[ASSIGNMENT]: For each line in the records that contains "will", make a copy.

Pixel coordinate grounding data
::::::::::

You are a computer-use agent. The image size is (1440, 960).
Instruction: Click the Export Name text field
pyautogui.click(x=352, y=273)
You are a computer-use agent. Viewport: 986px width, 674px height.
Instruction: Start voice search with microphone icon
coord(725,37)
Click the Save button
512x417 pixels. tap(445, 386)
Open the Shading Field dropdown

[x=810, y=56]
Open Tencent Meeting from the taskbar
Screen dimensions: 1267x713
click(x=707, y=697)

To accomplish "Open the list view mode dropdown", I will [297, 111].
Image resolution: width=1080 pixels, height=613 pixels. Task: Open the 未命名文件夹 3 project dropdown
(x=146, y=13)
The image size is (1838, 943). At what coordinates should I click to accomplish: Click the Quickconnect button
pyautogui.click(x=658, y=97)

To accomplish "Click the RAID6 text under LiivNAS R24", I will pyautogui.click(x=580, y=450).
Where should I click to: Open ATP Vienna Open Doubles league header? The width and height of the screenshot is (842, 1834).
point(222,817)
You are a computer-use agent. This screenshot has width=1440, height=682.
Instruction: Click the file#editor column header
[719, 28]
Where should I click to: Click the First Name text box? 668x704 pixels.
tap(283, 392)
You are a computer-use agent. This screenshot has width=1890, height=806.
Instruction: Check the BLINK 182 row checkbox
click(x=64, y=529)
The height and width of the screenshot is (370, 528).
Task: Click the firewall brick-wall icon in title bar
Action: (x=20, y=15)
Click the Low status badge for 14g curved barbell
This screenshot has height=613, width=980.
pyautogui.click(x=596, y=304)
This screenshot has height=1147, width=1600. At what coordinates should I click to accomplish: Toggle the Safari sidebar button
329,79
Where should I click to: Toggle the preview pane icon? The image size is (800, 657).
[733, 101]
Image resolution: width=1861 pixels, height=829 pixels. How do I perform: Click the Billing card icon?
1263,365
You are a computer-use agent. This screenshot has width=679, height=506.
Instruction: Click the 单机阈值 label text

::::::::::

[WRITTEN RESPONSE]:
To accomplish "Open the list view mode dropdown", I will [297, 111].
To accomplish "Click the RAID6 text under LiivNAS R24", I will pyautogui.click(x=580, y=450).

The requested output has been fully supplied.